LAMPUNG TIMUR – Tamrin, salah seornag penghuni rumah tahanan (Rutan) Kelas IIB Sukadana, Lampung Timur, dilarikan ke rumah sakit umum setempat karena mengalami luka tusukan senjata tajam diduga dilakukan sesama tahanan.
Kejadian tersebut berlangsung pada Jumat 4 Oktober 2024. Hal itu pun mengundang reaksi dari keluarga korban terkait keamanan di dalam rutan terutama mengenai keberadaan senjata tajam bisa masuk ke dalam rutan.
Hairul, keluarga korban, mempertanyakan sistem pengamanan Rutan Kelas IIB Sukadana, Lampung Timur, terkait senjata tajam masuk di dalam rutan sehingga keluarganya bisa mendapat luka tusukan dengan Sajam.
“Ini adalah kelalaian dalam pengamanan, jika senjata tajam saja bisa masuk ke dalam rutan, apa lagi barang lainnya,”ujarnya menduga.
Dia menegaskan bahwa insiden ini menunjukkan adanya pelanggaran terhadap standar prosedur yang seharusnya dijalankan dengan ketat.

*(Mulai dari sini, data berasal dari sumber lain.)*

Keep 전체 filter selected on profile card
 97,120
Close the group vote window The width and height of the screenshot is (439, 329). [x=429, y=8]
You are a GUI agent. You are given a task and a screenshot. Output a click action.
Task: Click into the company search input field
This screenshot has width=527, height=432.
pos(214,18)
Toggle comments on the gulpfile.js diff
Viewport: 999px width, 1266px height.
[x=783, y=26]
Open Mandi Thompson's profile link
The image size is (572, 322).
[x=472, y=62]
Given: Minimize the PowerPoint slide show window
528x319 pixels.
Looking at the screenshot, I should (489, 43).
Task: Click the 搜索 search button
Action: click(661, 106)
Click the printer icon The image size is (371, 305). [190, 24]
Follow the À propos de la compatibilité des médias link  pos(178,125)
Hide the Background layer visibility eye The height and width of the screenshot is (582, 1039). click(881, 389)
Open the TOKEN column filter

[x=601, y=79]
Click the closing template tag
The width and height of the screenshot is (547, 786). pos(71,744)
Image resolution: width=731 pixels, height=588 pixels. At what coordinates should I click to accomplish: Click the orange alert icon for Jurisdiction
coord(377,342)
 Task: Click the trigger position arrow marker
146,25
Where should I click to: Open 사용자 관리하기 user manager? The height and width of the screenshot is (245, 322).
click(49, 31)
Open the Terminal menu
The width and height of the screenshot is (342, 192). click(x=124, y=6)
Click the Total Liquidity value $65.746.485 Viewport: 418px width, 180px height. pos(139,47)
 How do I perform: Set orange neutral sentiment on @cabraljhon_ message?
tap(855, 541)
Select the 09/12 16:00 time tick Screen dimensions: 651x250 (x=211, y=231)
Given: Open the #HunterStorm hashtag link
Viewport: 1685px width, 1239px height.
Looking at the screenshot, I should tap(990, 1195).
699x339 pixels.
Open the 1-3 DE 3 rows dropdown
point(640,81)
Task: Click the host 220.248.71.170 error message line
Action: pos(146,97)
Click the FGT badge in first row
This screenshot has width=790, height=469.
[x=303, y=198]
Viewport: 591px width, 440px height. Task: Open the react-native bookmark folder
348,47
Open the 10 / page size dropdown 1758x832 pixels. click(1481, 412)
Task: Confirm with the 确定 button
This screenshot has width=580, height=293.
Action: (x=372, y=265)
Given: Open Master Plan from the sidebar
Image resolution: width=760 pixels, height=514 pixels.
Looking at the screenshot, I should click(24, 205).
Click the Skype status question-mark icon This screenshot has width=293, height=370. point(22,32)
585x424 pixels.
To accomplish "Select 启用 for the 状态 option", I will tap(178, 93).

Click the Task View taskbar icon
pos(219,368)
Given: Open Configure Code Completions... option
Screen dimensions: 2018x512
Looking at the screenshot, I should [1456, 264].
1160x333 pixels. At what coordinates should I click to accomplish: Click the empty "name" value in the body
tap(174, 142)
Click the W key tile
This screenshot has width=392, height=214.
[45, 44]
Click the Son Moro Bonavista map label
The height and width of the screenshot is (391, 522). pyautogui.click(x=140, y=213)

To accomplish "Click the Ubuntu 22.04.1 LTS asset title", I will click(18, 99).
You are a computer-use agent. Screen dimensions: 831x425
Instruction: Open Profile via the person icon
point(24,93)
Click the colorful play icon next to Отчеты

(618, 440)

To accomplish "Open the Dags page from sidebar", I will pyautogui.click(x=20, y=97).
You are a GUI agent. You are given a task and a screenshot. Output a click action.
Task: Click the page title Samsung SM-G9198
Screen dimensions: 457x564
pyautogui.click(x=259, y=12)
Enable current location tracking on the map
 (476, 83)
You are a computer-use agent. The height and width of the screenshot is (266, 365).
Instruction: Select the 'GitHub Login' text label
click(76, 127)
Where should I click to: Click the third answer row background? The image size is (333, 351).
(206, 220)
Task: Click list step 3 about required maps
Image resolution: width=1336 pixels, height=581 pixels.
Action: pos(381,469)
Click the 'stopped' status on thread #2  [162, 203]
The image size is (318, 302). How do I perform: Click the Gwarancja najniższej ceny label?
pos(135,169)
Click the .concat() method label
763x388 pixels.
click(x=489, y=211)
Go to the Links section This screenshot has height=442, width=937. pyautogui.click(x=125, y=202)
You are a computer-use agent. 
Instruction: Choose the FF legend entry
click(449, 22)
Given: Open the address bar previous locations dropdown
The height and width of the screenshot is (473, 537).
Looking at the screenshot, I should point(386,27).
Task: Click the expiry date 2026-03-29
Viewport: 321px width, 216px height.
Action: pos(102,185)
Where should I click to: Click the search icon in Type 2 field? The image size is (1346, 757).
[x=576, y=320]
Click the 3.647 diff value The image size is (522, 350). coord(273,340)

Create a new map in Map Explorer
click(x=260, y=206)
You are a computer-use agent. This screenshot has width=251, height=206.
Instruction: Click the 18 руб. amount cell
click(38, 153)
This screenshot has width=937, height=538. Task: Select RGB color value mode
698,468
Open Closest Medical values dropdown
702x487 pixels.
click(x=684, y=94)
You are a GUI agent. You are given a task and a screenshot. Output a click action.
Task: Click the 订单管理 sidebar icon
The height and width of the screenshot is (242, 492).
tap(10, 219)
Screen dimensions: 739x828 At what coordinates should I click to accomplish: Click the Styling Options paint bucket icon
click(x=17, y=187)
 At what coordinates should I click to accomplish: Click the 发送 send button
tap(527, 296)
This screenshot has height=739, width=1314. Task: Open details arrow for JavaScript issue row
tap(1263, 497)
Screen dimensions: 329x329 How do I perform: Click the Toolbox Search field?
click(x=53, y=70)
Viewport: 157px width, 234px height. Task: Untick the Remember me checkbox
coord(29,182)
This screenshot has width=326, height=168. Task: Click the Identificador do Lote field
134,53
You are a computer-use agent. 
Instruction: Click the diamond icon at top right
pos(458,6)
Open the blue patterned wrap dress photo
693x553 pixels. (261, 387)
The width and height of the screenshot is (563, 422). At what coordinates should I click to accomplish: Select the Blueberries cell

“Kami berharap pihak kepolisian serta Kemenkumham segera melakukan penyelidikan mendalam,”tambahnya sebagaimana dilansir Wawai News, Sabtu 5 Oktober 2024.
Wartawan mencoba mencari informasi terkait kejadian penusukan senjata tajam ke penghuni Rutan Kelas II B Sukadan, Kepala Pengamanan Rutan (KPR) Kelas IIB Sukadana, Mario Filie, melarang para jurnalis untuk meliput kejadian tersebut.
Kepala pengamanan tersebut, beralasan bahwa wartawan yang meliput dianggap tidak profesional.
Salah seorang wartawan online mengeluhkan kebijakan yang mewajibkan mereka untuk meninggalkan handphone di luar area wawancara.
“Larangan membawa handphone ke dalam rutan bagi kami merupakan penghambat tugas jurnalis,” keluhnya.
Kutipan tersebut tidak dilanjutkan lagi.